→ Page extract:
·····

People v. Hoffman

401 N.E.2d 323 | Ill. App. Ct. | 1980

81 Ill. App. 3d 304 (1980)
401 N.E.2d 323

THE PEOPLE OF THE STATE OF ILLINOIS, Plaintiff-Appellee,
v.
ARTHUR DUANE HOFFMAN, Defendant-Appellant.

No. 15727.

Illinois Appellate Court — Fourth District.

Opinion filed February 29, 1980.

*305 Richard J. Wilson, of State Appellate Defender's Office, of Springfield, for appellant.

Thomas J. Difanis, State's Attorney, of Urbana (Thomas R. Lamont and Donald L. Hays, both of State's Attorneys Appellate Service Commission, of counsel), for the People.

Reversed and remanded.

Mr. JUSTICE GREEN delivered the opinion of the court:

After trial by jury in the circuit court of Champaign County, defendant Arthur Duane Hoffman was convicted on June 15, 1979, of the offenses of unlawful use of weapons and aggravated assault both occurring on May 30, 1978. On July 19, 1979, the court sentenced him to concurrent terms of imprisonment of 4 years and 364 days respectively. On appeal, he contends that the court erred in denying an oral motion to suppress evidence made during the course of trial. He asserts evidence concerning a gun purportedly used by him to have been obtained in violation of the Miranda rules.

Although no claim is made that the evidence did not support the verdict, a summary of the evidence is necessary to an understanding of the case.

At trial, three employees of a grocery store testified to the substance of an aggravated assault with a pistol made by an individual upon at least one of them at a time between 2 a.m. and 3 a.m. on May 30, 1978, in the parking lot of the store where they worked. They all testified that the assailant ran when the manager of the store came to the lot. The three all identified defendant as the culprit and a pistol introduced into evidence as being either the gun used or similar to that gun. A city of Champaign police officer testified to having been called to the scene and then having gone to look for the defendant. He further stated that upon arriving at an address given to him, he and a deputy sheriff chased the defendant into a *306 trailer. The officer said that the deputy then entered the trailer and about five minutes later returned with the defendant in handcuffs. According to the officer, the defendant then led them back near the spot where they had first seen him and "showed" them a pistol lying on the ground. The officer identified that gun as the one admitted into evidence. The officer said he thought that the defendant had been placed under arrest back in the trailer, and when asked which officer was with defendant in the trailer answered, "Deputy Morrison was inside."

After the officer had been excused, defense counsel made an oral motion, out of the jury's presence, to suppress the gun and the testimony concerning it. She argued that defendant's taking the officers to the gun occurred after the defendant was arrested and noted that no evidence was presented that defendant had ever been advised of his Miranda rights. The prosecutor objected to the timeliness of the motion and noted that the gun had been identified by the occurrence witnesses as well as the officer. The court recognized that under the cases cited by the State, it might have had the discretion to refuse to hear the motion to suppress but also correctly recognized that, in any event, it had the discretion to hear the motion. The court announced that it would do so.

·····

→ Excerpted data:
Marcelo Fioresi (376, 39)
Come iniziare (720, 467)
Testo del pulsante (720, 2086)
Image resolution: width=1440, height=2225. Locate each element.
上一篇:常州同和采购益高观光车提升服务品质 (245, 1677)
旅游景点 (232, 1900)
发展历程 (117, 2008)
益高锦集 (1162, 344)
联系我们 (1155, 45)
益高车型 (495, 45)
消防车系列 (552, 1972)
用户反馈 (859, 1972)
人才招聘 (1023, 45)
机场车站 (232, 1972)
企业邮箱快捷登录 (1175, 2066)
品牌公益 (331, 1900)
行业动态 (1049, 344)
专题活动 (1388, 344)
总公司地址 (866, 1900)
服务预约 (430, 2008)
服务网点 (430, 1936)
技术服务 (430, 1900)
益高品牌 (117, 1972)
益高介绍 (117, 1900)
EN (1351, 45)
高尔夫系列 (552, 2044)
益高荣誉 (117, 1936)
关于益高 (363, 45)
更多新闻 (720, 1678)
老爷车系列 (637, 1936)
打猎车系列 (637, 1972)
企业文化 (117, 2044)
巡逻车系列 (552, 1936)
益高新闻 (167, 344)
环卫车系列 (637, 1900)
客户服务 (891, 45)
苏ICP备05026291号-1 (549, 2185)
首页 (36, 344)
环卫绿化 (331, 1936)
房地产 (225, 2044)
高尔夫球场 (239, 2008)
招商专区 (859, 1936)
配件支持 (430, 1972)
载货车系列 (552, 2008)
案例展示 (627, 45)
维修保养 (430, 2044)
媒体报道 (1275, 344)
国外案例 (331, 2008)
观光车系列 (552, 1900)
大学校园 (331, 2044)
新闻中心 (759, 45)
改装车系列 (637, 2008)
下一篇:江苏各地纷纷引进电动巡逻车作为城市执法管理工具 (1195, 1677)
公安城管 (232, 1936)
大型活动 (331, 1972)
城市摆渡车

·····

→ Jobs:
a – According to the opinion, the circuit court of which county held the jury trial?
b – Output the passage of the opinion between "People v. Hoffman" and "DUANE HOFFMAN, Defendant-Appellant.", inclusive.
The rows are separate material and unrelated to the opinion.

→ Answers provided:
a – Champaign County.

b –
People v. Hoffman

401 N.E.2d 323 | Ill. App. Ct. | 1980

81 Ill. App. 3d 304 (1980)
401 N.E.2d 323

THE PEOPLE OF THE STATE OF ILLINOIS, Plaintiff-Appellee,
v.
ARTHUR DUANE HOFFMAN, Defendant-Appellant.